== GIVEN PASSAGE ==

The Fool's Cap Map of the World is an artistic presentation of a world map created by an unknown artist sometime between 1580 and 1590 CE. The engraving takes the form of a court jester with the face replaced by cordiform (heart-shaped or leaf-shaped) world map based on the designs of cartographers such as Oronce Finé, Gerardus Mercator, and Abraham Ortelius.

The map featured in the artwork is based on Abraham Ortelius's Theatrum Orbis Terrarum ("Theatre of the Lands of the World"), which is one of the most referenced world maps in history. It also appears to draw inspiration from a foolscap map created in 1575 by the French mapmaker Jean de Fourmont. There is wide speculation that it was created by members of a Christian sect called the Familists, which valued global viewpoints while stressing the importance of self-reflection. In the left-hand corner, the name Orontius Fineus is inscribed, which is Latinized for Oronce Finé, a French mathematician and cartographer who died in 1555. Because Fool's Cap was published so long after Finé's death, the inscription is not thought to represent him as the artist but rather the subject of the work's ridicule.

The late sixteenth century was the height of Europe's Age of Discovery, which was a period in world history when previously isolated parts of the world became connected to form the world system and laid the groundwork for globalization. Fool's Cap Map of the World appears to be a commentary on the foolishness of people at the time to think that they had the world figured out. The picture also has elements of a vanitas work of art, reminding viewers of their limitations. It features multiple quotes in Latin to illustrate the key themes of the painting. The fool holds a sceptre that reads (translated) "Vanity of vanities, all is vanity," from Ecclesiastes. The cap is emblazoned with, "O head, worthy of a dose of hellebore." Hellebore is a poisonous flower that was used at the time to treat madness. The ears of the cap feature a quote from the Roman philosopher Lucius Annaeus Cornutus that reads, "Who doesn't have donkey's ears?"

===
== INFORMATION SHOWN ==

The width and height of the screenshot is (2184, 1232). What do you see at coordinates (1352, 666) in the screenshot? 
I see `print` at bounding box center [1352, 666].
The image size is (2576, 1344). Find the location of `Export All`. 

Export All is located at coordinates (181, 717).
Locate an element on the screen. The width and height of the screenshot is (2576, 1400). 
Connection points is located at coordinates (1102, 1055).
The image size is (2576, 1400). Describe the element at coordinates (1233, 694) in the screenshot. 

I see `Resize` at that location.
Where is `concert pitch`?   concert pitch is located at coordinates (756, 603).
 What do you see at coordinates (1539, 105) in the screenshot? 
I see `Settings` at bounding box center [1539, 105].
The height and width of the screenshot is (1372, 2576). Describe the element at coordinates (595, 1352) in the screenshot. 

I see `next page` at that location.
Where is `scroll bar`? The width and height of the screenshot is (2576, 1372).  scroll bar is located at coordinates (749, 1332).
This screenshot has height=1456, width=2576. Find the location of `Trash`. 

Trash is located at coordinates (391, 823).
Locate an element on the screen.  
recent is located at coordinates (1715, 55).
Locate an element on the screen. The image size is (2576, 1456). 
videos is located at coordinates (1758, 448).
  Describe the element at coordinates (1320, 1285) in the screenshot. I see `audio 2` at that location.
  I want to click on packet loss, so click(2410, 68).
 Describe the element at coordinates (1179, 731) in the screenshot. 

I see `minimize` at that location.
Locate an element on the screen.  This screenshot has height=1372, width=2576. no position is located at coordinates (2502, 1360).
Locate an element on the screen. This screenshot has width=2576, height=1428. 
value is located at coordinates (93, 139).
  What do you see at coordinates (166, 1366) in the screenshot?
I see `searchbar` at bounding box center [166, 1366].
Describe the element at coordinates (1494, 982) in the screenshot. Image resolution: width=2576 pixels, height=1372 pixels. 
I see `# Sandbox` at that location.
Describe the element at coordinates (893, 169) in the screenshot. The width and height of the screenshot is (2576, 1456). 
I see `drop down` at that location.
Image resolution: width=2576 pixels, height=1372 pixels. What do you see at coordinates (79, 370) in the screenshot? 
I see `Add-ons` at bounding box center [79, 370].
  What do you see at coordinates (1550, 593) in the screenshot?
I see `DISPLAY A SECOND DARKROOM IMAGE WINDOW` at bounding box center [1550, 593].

===

Copy the passage on the Fool's Cap Map starting at "The Fool's Cap" and ending at "and Abraham Ortelius.", substituting "royal fool" for "court jester".

- [EXERCISE OUTPUT]:
The Fool's Cap Map of the World is an artistic presentation of a world map created by an unknown artist sometime between 1580 and 1590 CE. The engraving takes the form of a royal fool with the face replaced by cordiform (heart-shaped or leaf-shaped) world map based on the designs of cartographers such as Oronce Finé, Gerardus Mercator, and Abraham Ortelius.